Saved data entries
□ □ □ □ □ □ □

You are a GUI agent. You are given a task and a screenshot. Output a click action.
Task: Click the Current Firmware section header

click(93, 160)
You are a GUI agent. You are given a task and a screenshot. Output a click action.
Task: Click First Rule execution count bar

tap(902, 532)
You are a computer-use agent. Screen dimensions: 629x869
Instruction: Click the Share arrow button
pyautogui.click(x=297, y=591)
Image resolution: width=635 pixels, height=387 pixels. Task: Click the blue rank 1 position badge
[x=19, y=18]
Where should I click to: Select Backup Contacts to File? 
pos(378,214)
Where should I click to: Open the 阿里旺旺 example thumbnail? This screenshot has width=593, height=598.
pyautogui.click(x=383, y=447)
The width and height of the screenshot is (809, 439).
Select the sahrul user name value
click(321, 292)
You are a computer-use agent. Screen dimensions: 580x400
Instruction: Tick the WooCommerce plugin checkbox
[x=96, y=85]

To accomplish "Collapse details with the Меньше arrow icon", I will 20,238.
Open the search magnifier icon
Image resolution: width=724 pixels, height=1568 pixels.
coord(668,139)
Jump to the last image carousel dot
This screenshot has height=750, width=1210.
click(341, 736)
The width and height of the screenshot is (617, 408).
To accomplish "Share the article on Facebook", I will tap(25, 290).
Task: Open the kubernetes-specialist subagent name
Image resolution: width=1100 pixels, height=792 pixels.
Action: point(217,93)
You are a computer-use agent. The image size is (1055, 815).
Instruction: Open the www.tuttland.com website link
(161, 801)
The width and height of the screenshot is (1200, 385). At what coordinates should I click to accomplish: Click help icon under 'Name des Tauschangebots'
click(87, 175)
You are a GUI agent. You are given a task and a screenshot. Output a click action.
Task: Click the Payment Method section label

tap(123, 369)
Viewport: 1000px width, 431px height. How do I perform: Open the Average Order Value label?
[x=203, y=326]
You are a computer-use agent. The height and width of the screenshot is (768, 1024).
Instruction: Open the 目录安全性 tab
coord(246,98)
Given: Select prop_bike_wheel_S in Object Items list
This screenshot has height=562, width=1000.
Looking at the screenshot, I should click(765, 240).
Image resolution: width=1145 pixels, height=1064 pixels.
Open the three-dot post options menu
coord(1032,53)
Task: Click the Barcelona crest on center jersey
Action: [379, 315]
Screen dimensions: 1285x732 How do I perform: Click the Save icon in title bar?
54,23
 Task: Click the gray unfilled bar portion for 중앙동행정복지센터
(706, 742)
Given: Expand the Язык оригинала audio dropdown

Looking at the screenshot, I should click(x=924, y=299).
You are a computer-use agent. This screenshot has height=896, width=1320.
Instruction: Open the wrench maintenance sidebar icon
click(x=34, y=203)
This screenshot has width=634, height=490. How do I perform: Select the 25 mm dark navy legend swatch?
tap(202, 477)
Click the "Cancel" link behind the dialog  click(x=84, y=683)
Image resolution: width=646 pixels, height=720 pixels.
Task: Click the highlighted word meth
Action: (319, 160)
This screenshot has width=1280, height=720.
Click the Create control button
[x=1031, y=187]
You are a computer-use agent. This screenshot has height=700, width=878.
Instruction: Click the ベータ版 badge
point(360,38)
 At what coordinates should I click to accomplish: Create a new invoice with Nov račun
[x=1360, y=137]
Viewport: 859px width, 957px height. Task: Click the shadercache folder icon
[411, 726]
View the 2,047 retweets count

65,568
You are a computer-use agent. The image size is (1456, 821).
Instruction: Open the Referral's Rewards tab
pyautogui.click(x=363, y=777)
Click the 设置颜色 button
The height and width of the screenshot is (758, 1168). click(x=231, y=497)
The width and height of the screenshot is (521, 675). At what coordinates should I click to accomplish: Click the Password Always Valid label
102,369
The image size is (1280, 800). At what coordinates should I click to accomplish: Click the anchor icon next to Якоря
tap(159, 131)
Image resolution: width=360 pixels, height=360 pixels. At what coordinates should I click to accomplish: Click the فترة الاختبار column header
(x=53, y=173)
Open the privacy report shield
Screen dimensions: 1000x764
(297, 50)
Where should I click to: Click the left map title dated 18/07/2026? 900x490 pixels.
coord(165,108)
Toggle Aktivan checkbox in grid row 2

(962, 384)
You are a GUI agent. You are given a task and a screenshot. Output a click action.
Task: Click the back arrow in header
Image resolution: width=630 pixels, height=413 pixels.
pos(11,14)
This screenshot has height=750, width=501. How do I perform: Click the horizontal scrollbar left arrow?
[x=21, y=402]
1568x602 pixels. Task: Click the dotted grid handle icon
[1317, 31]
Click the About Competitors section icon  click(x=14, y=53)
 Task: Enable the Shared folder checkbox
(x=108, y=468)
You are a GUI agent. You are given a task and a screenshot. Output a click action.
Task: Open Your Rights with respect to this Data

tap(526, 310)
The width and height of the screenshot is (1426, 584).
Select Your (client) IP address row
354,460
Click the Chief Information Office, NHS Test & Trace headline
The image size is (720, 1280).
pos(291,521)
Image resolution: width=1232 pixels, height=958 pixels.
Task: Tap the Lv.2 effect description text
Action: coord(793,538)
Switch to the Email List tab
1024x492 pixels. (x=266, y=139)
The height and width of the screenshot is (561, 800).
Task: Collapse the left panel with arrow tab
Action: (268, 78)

□ □ □ □ □ □ □

» **Problem requirements**
Give back every line of the data exactly.

» **Response**
You are a GUI agent. You are given a task and a screenshot. Output a click action.
Task: Click the Current Firmware section header

click(93, 160)
You are a GUI agent. You are given a task and a screenshot. Output a click action.
Task: Click First Rule execution count bar

tap(902, 532)
You are a computer-use agent. Screen dimensions: 629x869
Instruction: Click the Share arrow button
pyautogui.click(x=297, y=591)
Image resolution: width=635 pixels, height=387 pixels. Task: Click the blue rank 1 position badge
[x=19, y=18]
Where should I click to: Select Backup Contacts to File? 
pos(378,214)
Where should I click to: Open the 阿里旺旺 example thumbnail? This screenshot has width=593, height=598.
pyautogui.click(x=383, y=447)
The width and height of the screenshot is (809, 439).
Select the sahrul user name value
click(321, 292)
You are a computer-use agent. Screen dimensions: 580x400
Instruction: Tick the WooCommerce plugin checkbox
[x=96, y=85]

To accomplish "Collapse details with the Меньше arrow icon", I will 20,238.
Open the search magnifier icon
Image resolution: width=724 pixels, height=1568 pixels.
coord(668,139)
Jump to the last image carousel dot
This screenshot has height=750, width=1210.
click(341, 736)
The width and height of the screenshot is (617, 408).
To accomplish "Share the article on Facebook", I will tap(25, 290).
Task: Open the kubernetes-specialist subagent name
Image resolution: width=1100 pixels, height=792 pixels.
Action: point(217,93)
You are a computer-use agent. The image size is (1055, 815).
Instruction: Open the www.tuttland.com website link
(161, 801)
The width and height of the screenshot is (1200, 385). At what coordinates should I click to accomplish: Click help icon under 'Name des Tauschangebots'
click(87, 175)
You are a GUI agent. You are given a task and a screenshot. Output a click action.
Task: Click the Payment Method section label

tap(123, 369)
Viewport: 1000px width, 431px height. How do I perform: Open the Average Order Value label?
[x=203, y=326]
You are a computer-use agent. The height and width of the screenshot is (768, 1024).
Instruction: Open the 目录安全性 tab
coord(246,98)
Given: Select prop_bike_wheel_S in Object Items list
This screenshot has height=562, width=1000.
Looking at the screenshot, I should click(765, 240).
Image resolution: width=1145 pixels, height=1064 pixels.
Open the three-dot post options menu
coord(1032,53)
Task: Click the Barcelona crest on center jersey
Action: [379, 315]
Screen dimensions: 1285x732 How do I perform: Click the Save icon in title bar?
54,23
 Task: Click the gray unfilled bar portion for 중앙동행정복지센터
(706, 742)
Given: Expand the Язык оригинала audio dropdown

Looking at the screenshot, I should click(x=924, y=299).
You are a computer-use agent. This screenshot has height=896, width=1320.
Instruction: Open the wrench maintenance sidebar icon
click(x=34, y=203)
This screenshot has width=634, height=490. How do I perform: Select the 25 mm dark navy legend swatch?
tap(202, 477)
Click the "Cancel" link behind the dialog  click(x=84, y=683)
Image resolution: width=646 pixels, height=720 pixels.
Task: Click the highlighted word meth
Action: (319, 160)
This screenshot has width=1280, height=720.
Click the Create control button
[x=1031, y=187]
You are a computer-use agent. This screenshot has height=700, width=878.
Instruction: Click the ベータ版 badge
point(360,38)
 At what coordinates should I click to accomplish: Create a new invoice with Nov račun
[x=1360, y=137]
Viewport: 859px width, 957px height. Task: Click the shadercache folder icon
[411, 726]
View the 2,047 retweets count

65,568
You are a computer-use agent. The image size is (1456, 821).
Instruction: Open the Referral's Rewards tab
pyautogui.click(x=363, y=777)
Click the 设置颜色 button
The height and width of the screenshot is (758, 1168). click(x=231, y=497)
The width and height of the screenshot is (521, 675). At what coordinates should I click to accomplish: Click the Password Always Valid label
102,369
The image size is (1280, 800). At what coordinates should I click to accomplish: Click the anchor icon next to Якоря
tap(159, 131)
Image resolution: width=360 pixels, height=360 pixels. At what coordinates should I click to accomplish: Click the فترة الاختبار column header
(x=53, y=173)
Open the privacy report shield
Screen dimensions: 1000x764
(297, 50)
Where should I click to: Click the left map title dated 18/07/2026? 900x490 pixels.
coord(165,108)
Toggle Aktivan checkbox in grid row 2

(962, 384)
You are a GUI agent. You are given a task and a screenshot. Output a click action.
Task: Click the back arrow in header
Image resolution: width=630 pixels, height=413 pixels.
pos(11,14)
This screenshot has height=750, width=501. How do I perform: Click the horizontal scrollbar left arrow?
[x=21, y=402]
1568x602 pixels. Task: Click the dotted grid handle icon
[1317, 31]
Click the About Competitors section icon  click(x=14, y=53)
 Task: Enable the Shared folder checkbox
(x=108, y=468)
You are a GUI agent. You are given a task and a screenshot. Output a click action.
Task: Open Your Rights with respect to this Data

tap(526, 310)
The width and height of the screenshot is (1426, 584).
Select Your (client) IP address row
354,460
Click the Chief Information Office, NHS Test & Trace headline
The image size is (720, 1280).
pos(291,521)
Image resolution: width=1232 pixels, height=958 pixels.
Task: Tap the Lv.2 effect description text
Action: coord(793,538)
Switch to the Email List tab
1024x492 pixels. (x=266, y=139)
The height and width of the screenshot is (561, 800).
Task: Collapse the left panel with arrow tab
Action: (268, 78)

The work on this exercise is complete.